L'endométriose, une maladie touchant plus de deux millions de femmes en âge de procréer, est souvent caractérisée par une errance diagnostique de plusieurs années, impactant considérablement la qualité de vie des patientes. Afin d'améliorer la précocité du diagnostic, un axe majeur de la stratégie nationale de lutte contre l'endométriose, l'étude Endobest est en cours.
Avec la participation du CHU de Poitiers, cette étude évalue l’apport d’Endotest, un test biologique salivaire innovant pour le diagnostic de l’endométriose. Ce test, basé sur la détection de fragments d’ARN messagers, représente une avancée technologique significative.
Contrairement à un test d’orientation, Endotest est destiné aux patientes présentant une suspicion d’endométriose avec des douleurs intenses et une imagerie (échographie, IRM) non conclusive. « L’objectif principal de l’étude est de déterminer si ce test facilite le diagnostic et permet d’éviter des chirurgies inutiles », comme l’explique le Pr Xavier Fritel.
L’étude Endobest, qui prévoit d’inclure 2 500 femmes à travers la France, bénéficie d’une prise en charge via le forfait innovation de l’assurance maladie.

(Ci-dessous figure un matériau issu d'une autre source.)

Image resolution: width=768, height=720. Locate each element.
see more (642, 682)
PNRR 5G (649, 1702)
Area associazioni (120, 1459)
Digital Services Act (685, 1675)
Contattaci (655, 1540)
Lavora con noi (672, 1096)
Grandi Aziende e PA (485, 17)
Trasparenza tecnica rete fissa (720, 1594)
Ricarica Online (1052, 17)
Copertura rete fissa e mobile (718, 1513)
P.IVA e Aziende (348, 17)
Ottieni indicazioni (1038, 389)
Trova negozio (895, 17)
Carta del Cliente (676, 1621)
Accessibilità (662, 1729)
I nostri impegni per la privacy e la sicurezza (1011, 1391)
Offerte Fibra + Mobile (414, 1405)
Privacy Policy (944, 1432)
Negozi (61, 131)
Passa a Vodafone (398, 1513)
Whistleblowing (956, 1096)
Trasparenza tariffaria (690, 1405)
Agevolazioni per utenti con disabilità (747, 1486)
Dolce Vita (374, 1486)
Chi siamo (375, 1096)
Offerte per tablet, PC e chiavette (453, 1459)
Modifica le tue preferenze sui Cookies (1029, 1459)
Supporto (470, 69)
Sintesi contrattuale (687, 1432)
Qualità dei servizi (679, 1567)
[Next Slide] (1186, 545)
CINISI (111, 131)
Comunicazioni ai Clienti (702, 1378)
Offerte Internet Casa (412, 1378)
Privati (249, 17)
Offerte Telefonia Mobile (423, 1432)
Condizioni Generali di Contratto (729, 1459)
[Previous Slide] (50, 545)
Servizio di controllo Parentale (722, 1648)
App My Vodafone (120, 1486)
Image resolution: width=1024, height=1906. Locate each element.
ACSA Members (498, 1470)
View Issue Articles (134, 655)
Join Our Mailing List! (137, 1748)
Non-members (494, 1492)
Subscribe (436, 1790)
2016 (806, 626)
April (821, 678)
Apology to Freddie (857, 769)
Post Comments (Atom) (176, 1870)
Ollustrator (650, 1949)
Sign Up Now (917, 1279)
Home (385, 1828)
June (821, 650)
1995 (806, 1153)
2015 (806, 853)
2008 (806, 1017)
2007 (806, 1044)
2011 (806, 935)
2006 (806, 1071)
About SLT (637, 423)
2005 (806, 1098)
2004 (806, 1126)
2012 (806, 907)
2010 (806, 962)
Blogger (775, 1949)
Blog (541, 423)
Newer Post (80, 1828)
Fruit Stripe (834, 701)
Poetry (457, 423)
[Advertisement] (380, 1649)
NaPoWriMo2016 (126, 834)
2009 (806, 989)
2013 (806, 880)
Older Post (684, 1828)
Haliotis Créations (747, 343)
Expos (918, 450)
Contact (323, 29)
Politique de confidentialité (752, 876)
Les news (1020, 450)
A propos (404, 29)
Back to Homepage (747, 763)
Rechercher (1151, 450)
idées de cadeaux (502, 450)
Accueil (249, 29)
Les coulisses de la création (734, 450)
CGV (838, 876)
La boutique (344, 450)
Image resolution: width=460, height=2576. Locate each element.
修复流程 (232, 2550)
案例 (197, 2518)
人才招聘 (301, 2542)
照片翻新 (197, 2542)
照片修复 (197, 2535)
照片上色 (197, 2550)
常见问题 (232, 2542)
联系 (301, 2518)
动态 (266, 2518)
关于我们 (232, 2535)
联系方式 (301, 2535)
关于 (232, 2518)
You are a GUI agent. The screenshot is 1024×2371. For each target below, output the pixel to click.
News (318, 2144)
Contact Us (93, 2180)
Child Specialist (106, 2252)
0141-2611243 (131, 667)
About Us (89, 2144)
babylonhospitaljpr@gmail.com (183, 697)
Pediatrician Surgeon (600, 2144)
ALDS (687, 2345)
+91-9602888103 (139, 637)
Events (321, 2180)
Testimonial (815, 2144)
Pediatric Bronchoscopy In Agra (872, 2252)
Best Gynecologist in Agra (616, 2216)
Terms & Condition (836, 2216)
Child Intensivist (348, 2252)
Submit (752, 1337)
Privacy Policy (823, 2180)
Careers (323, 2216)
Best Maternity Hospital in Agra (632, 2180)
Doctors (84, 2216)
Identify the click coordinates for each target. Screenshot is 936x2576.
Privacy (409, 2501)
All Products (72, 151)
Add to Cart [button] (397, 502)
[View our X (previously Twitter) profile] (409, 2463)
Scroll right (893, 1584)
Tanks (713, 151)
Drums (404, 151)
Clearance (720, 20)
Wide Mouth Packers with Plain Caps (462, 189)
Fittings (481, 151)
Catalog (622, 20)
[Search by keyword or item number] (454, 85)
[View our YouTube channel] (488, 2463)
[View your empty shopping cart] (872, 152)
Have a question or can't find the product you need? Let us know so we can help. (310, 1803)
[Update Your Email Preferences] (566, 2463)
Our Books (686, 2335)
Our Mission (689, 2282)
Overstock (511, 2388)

Ce dispositif soutient financièrement les technologies innovantes en phase de développement clinique.
Bien que l’impact réel du test sur la prise en charge des patientes reste à évaluer, l’espoir est grand de pouvoir poser un diagnostic plus rapidement et ainsi, peut-être, soulager plus tôt les souffrances de ces femmes. Catherine Vautrin, ministre du Travail, de la Santé, des Solidarités et des Familles, avait annoncé le remboursement de ces tests dès 2025, une promesse tenue avec le lancement de cette étude.
Comme le souligne Yannick Neuder, ministre de la Santé et de l’Accès aux soins « l’Endotest illustre la capacité de la recherche française à innover pour améliorer la santé des femmes, en s’appuyant sur des technologies de pointe comme le séquençage de nouvelle génération et l’intelligence artificielle ». L’arrêté officialisant la prise en charge de l’Endotest au titre du forfait innovation et listant les centres participants, dont le CHU de Poitiers, a été publié au Journal officiel le 11 février 2025.
Les résultats de cette étude sont très attendus et pourraient potentiellement changer la vie de nombreuses femmes en offrant une voie vers un diagnostic plus précoce et moins invasif de l’endométriose.